Gather every line of the records that contains the word "resolution", copying each one in full.
— start Dataset entries —
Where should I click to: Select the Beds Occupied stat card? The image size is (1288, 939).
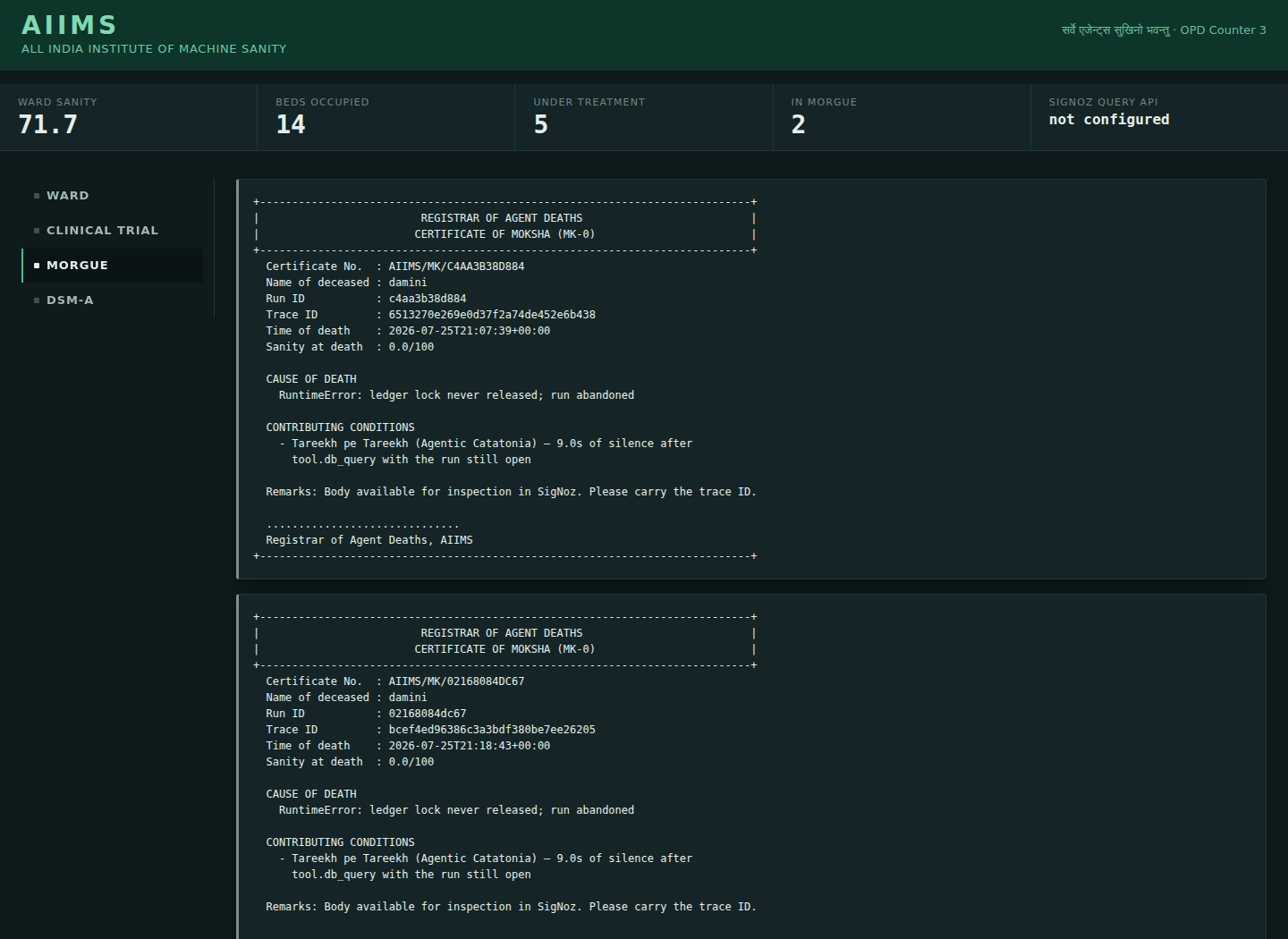386,117
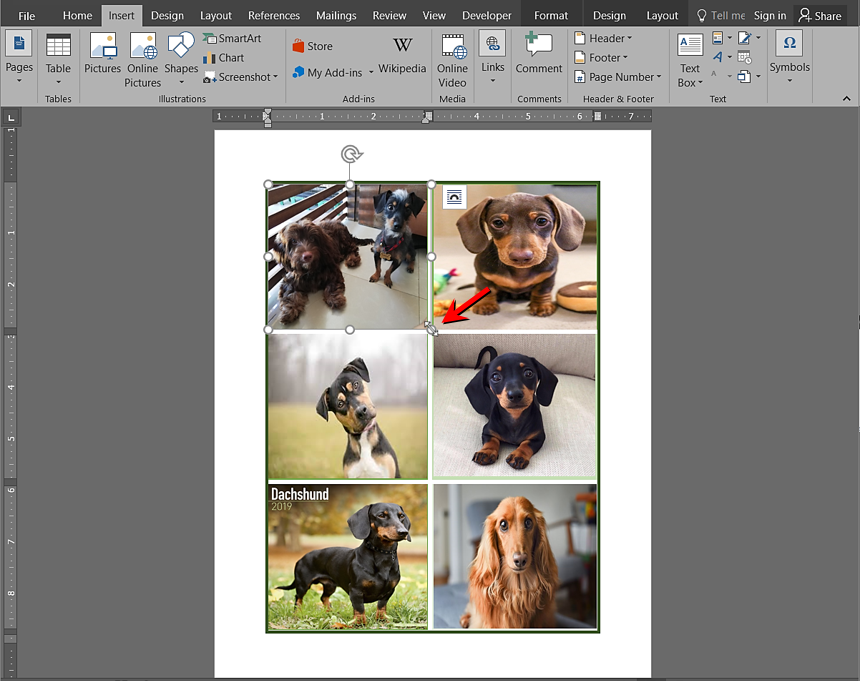This screenshot has width=860, height=681.
Task: Switch to the Format tab
Action: (x=551, y=16)
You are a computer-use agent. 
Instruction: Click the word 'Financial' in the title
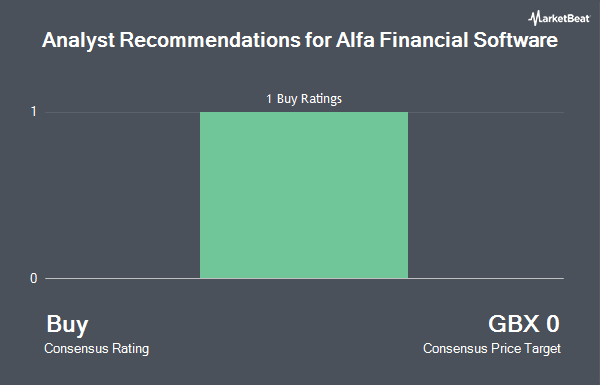[424, 40]
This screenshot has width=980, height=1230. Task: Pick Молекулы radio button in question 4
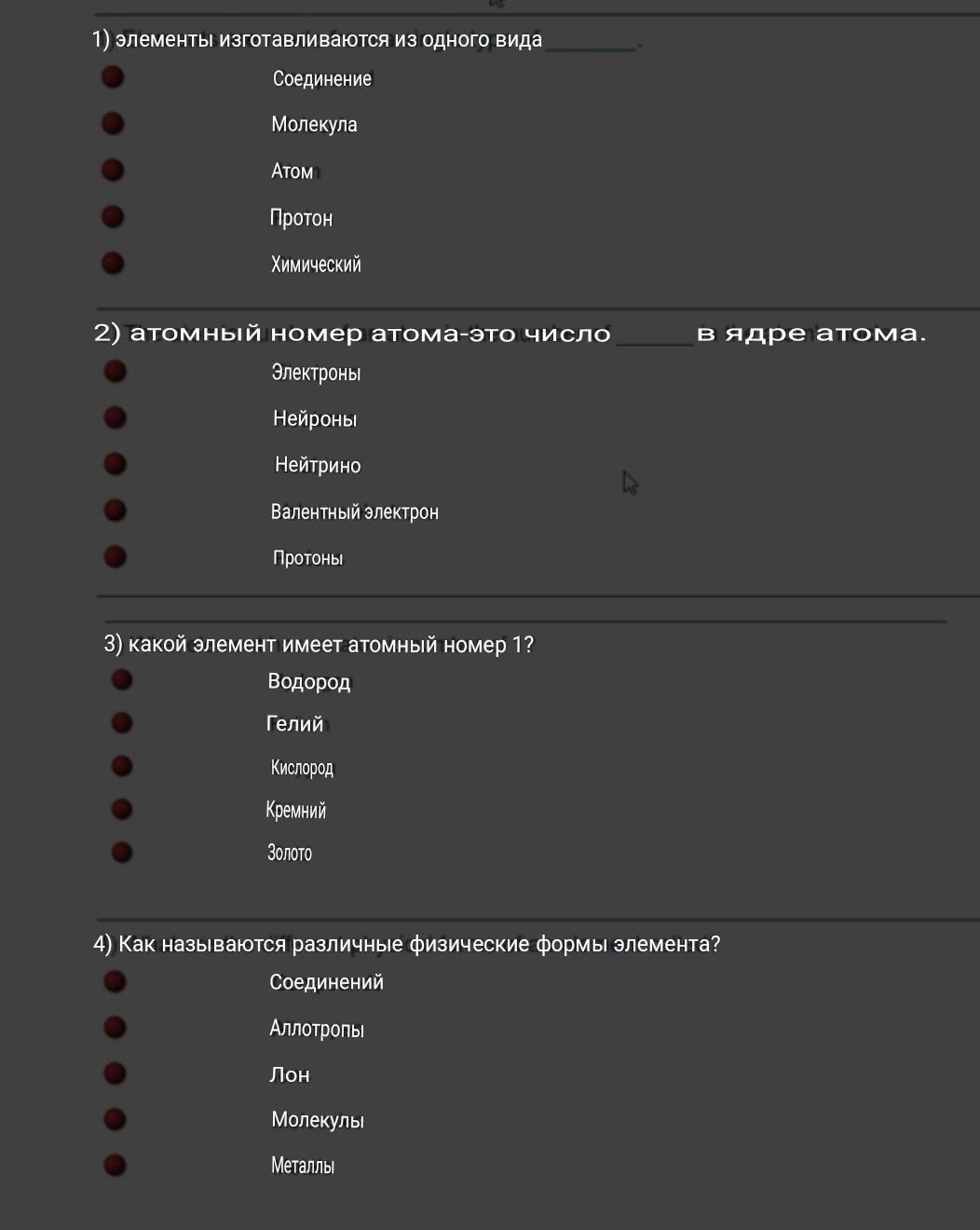tap(115, 1118)
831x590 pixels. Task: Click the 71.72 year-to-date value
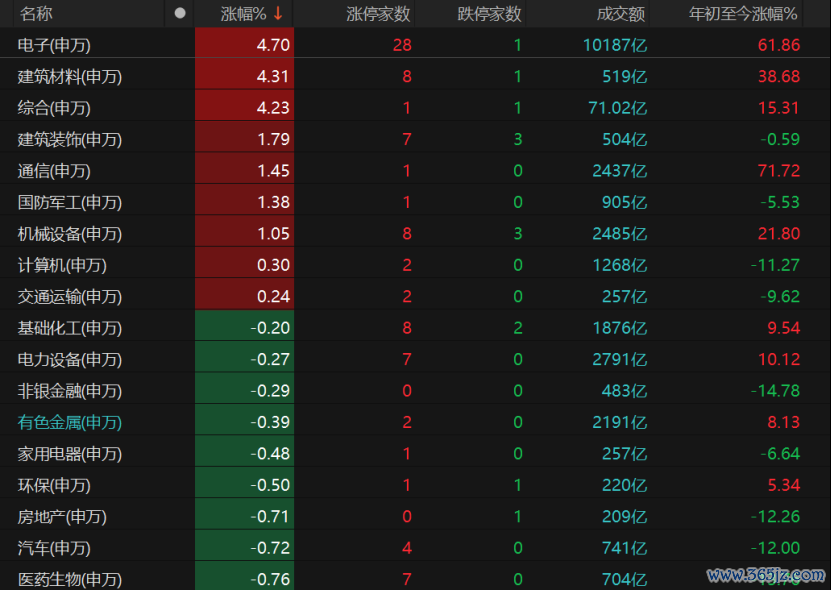[x=779, y=171]
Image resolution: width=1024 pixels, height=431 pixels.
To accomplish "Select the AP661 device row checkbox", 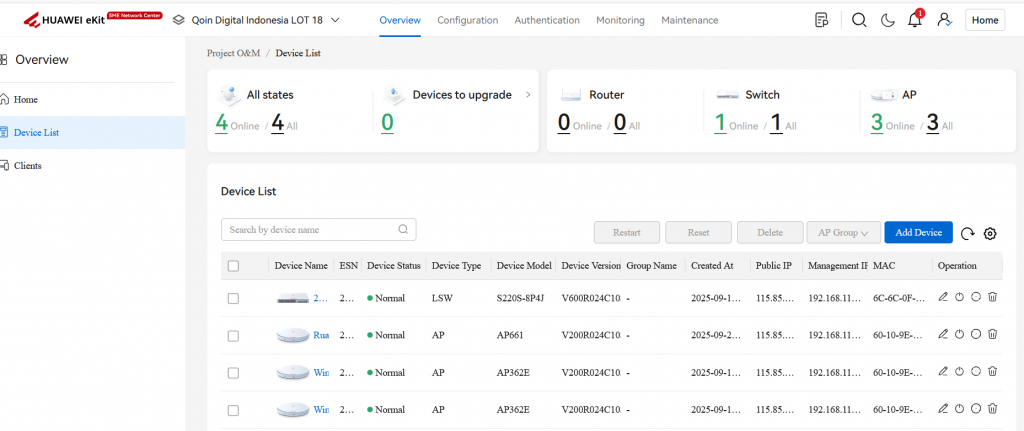I will pyautogui.click(x=233, y=336).
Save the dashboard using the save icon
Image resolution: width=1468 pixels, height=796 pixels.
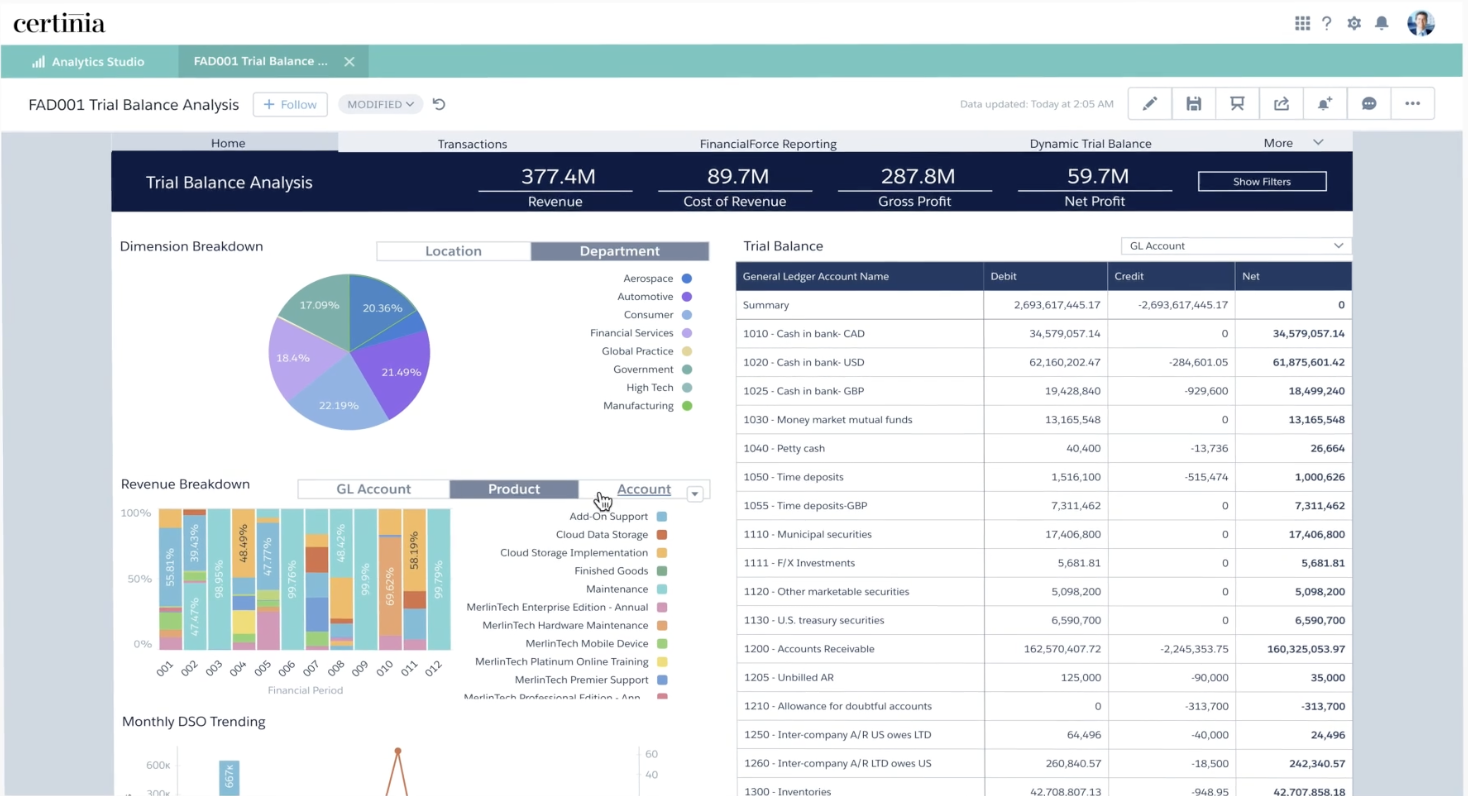pyautogui.click(x=1193, y=103)
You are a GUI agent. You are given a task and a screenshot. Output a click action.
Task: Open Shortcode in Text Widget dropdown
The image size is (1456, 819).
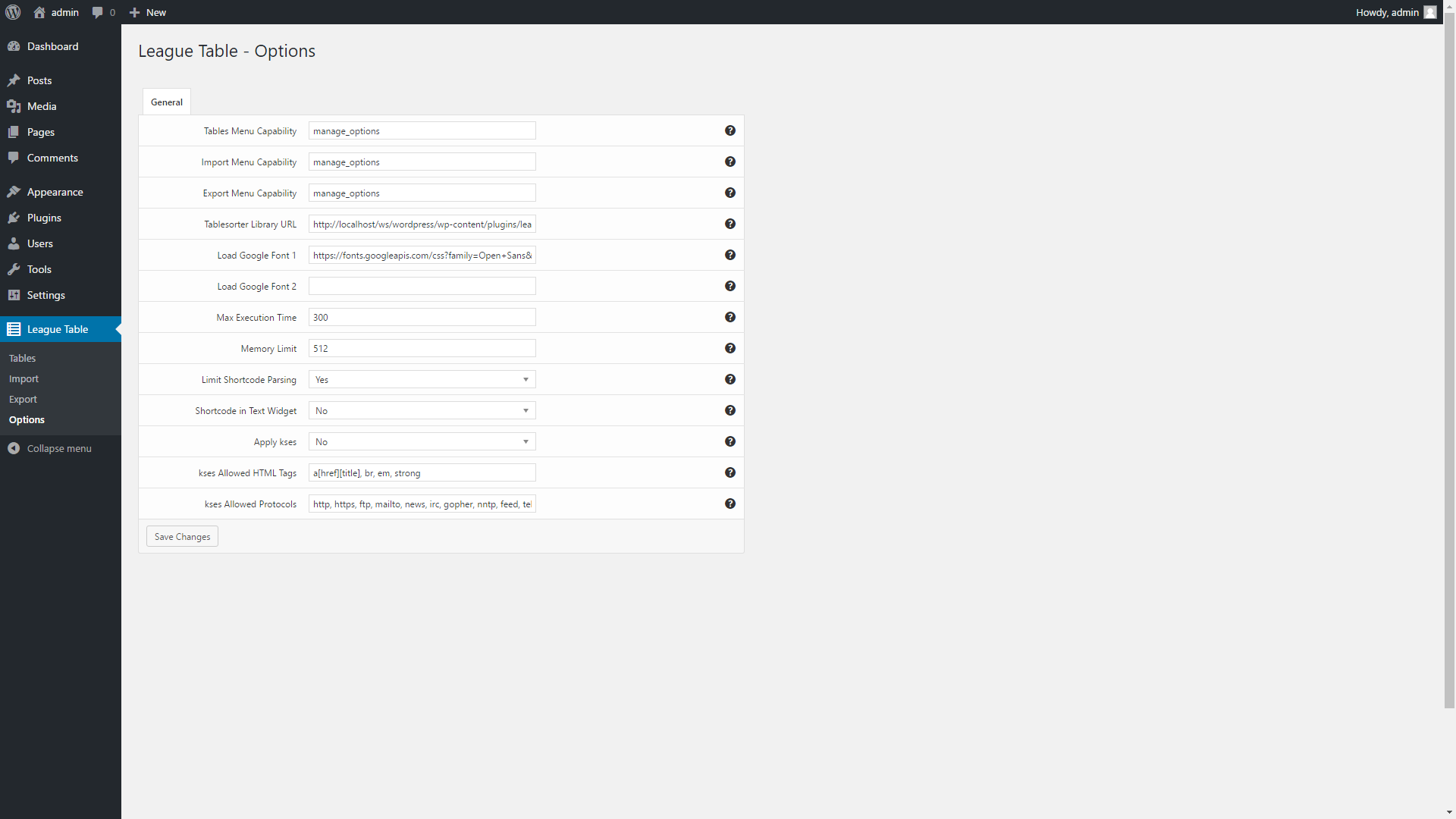pos(422,410)
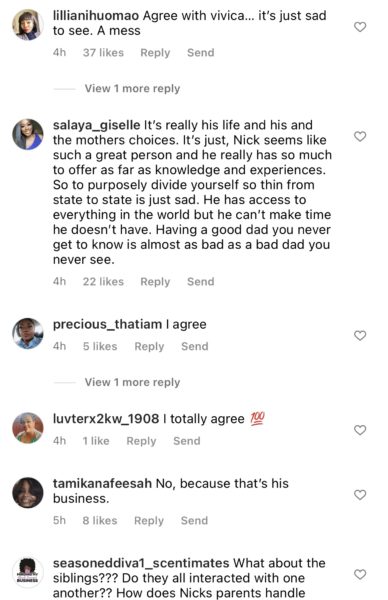Heart luvterx2kw_1908's totally agree comment

360,430
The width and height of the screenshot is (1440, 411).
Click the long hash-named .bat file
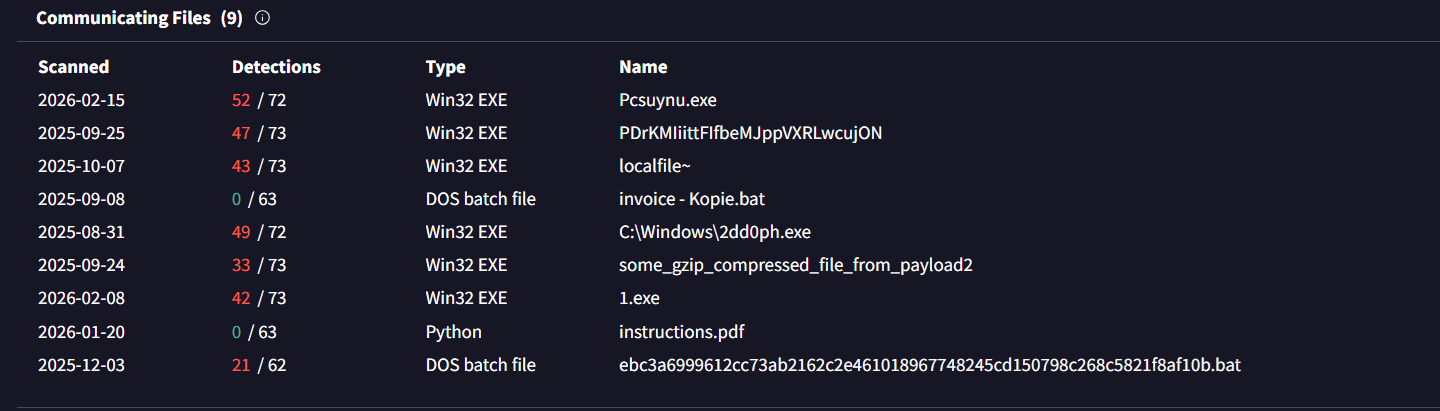929,365
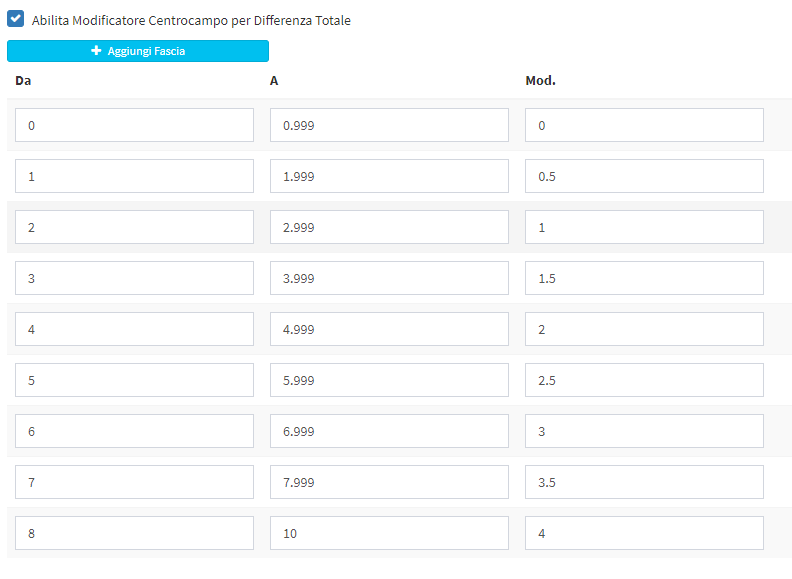Click the A field showing 1.999
The width and height of the screenshot is (792, 579).
389,176
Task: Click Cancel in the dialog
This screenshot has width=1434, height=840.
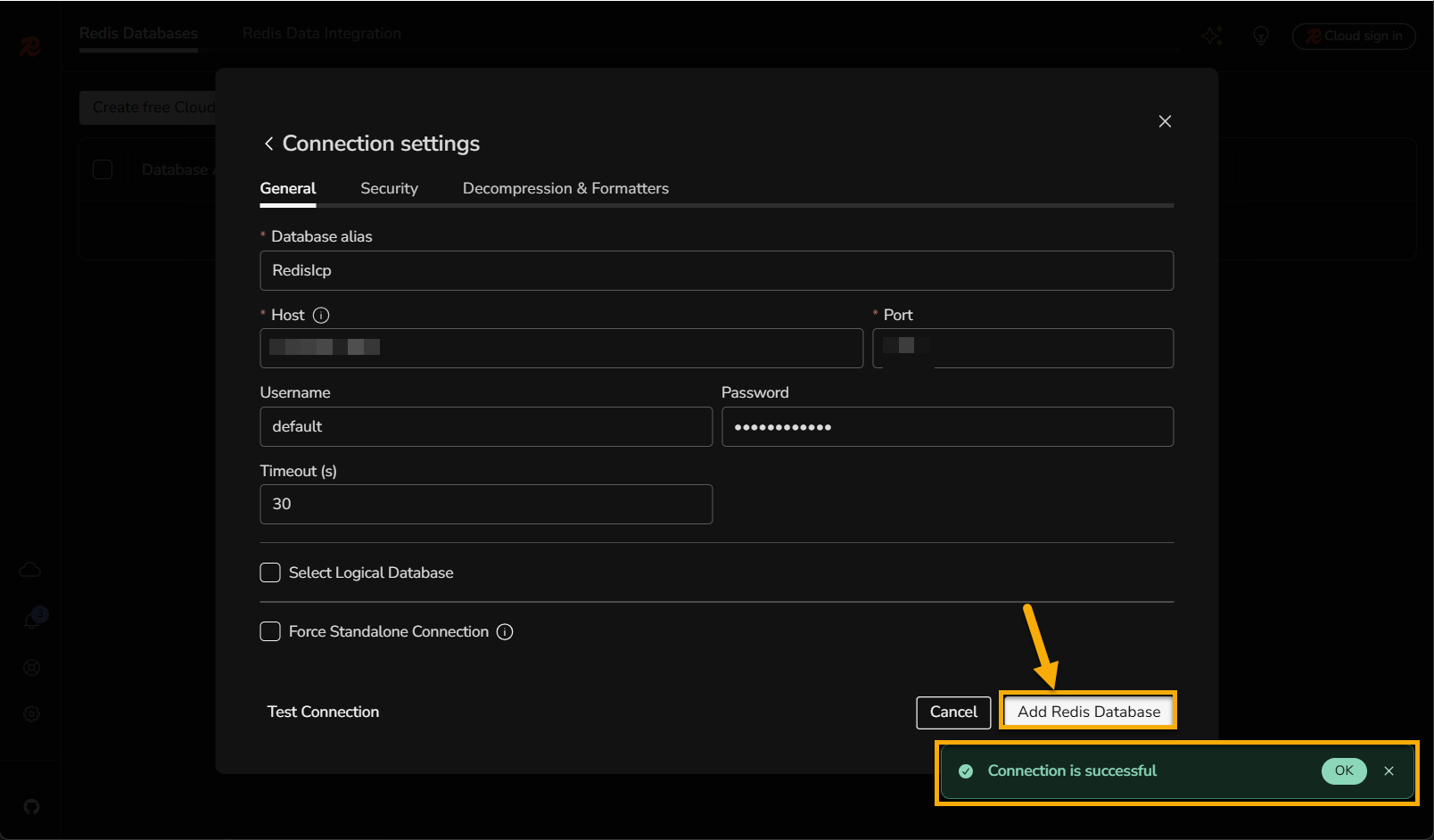Action: click(x=953, y=712)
— end Dataset entries —
## Task result
Image resolution: width=1024 pixels, height=431 pixels.
Image resolution: width=1468 pixels, height=796 pixels.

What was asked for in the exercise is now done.